Avoiding Essure Complications
During Essure Removal
Avoiding leaving Essure fragments during Essure removal requires awareness of the anatomic variations of the interstitial portion of the fallopian tube.
Anatomic variations may contribute to increased difficulty with some Essure insertions, be the cause for some Essure complications, and may increase the difficulty of intact micro-insert removal.
Anatomic variations in the interstitial portion of the tube will result in micro-inserts having different positions and courses of travel within the myometrium.
The interstitial portion of the fallopian tube travels through the uterine wall and is variable in length, angle, and curvature. Two-dimensional illustrations or HSG x-rays do not adequately convey the many three dimensional variations which exist in the interstitial segment of the fallopian tube.
Understanding these variables is critical to removing Essure micro-insert devices without complications and the number one complication of Essure removal is leaving Essure fragments.
Understand anatomic variations: Minimize risk of leaving Essure fragments
If one simply acknowledges the many variations of uterine anatomy due to congenital malformation alone then it is easier to understand the many possible variations in the location, curvature, and myometrial distance of the interstitial portion of the fallopian tube in patients with both normal and abnormal uterine anatomy.
Parity seems to change to angle or curvature of the interstitial portion of the fallopian tube. The more parous a patient the less acute the interstitial angle and the more curvature this portion of the tube seems to exhibit. The less parous a patient is the more acute the interstitial angle and less curvature this portion of the tube exhibits.
These HSG images provide visual evidence of the many anatomic variations of the interstitial sections of the fallopian tubes. Viewers should keep in mind the interstitial segment of the fallopian tube begins at the angle of the uterine cavity and then travels through the myometrium. The external myometrial surface of the uterus and the beginning of the isthmic section of the tube cannot be determined with certainty from a HSG x-ray image. These images are magnified and the length of the interstitial portion of the tube in these x-ray films is often longer than most would anticipate.
Understanding anatomic variations: May minimizing the risk of leaving Essure fragments
Understanding anatomic variations in the interstitial segment of the fallopian tube may allow surgeons the opportunity to increase the chance of successfully removing the Essure devices intact, decrease the risk of Essure fracture, and minimize the risk of leaving Essure fragments.
Dissection of Essure devices
Essure micro-inserts will not always be in the same location in each patient and may travel through the myometrium for various lengths. We have observed some devices that will ‘dive’ immediately into the myometrium and other devices will travel posteriorly along the fundus for varying distances before diving towards the uterine cavity. Some devices may travel more anteriorly before entering the uterine cavity.
Sharp dissection along the Essure micro-insert device using a scalpel is our preferred method of Essure micro-insert removal.

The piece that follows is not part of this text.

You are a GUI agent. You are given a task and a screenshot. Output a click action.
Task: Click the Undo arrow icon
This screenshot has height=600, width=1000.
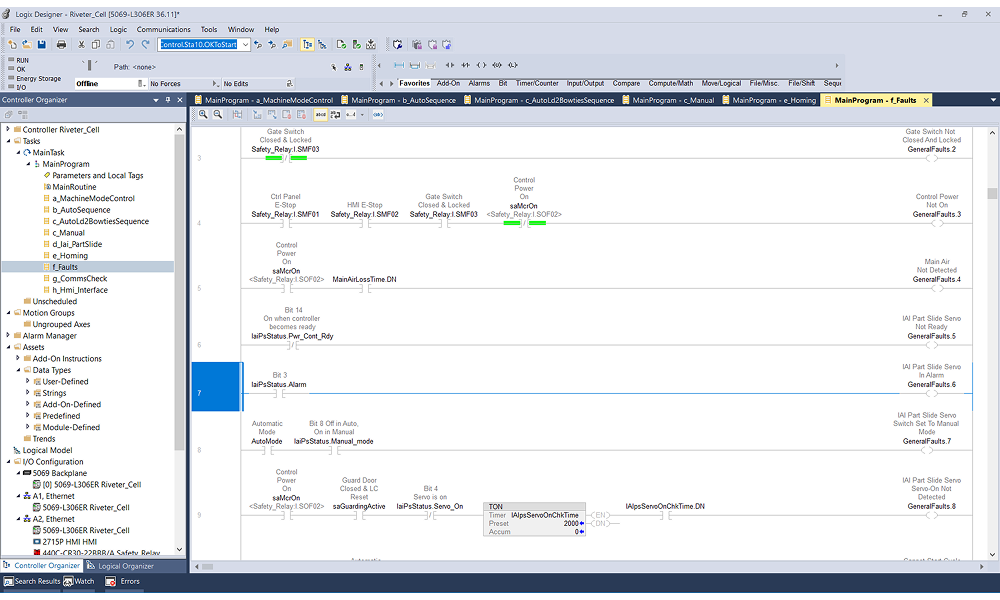[130, 45]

Manual extraction of Essure devices
Essure micro-inserts, which have developed significant fibrous tissue in-growth, may be more at risk of fracture when being extracted from tubes with torturous interstitial pathways. Care should be exercised when manually extracting the micro-inserts.
A wider cornual resection may be more appropriate, especially during minimally invasive surgery, to account for the variations in position of the Essure coils and to minimize the risk of coagulation induced fracture of the Essure coils.
Salpingectomy or hysterectomy without salpingectomy
Failure to appreciate the Essure devices may project more into the fallopian tube in some patients may increase the risk of transecting across the Essure micro-insert device in the area where the device exits the myometrium.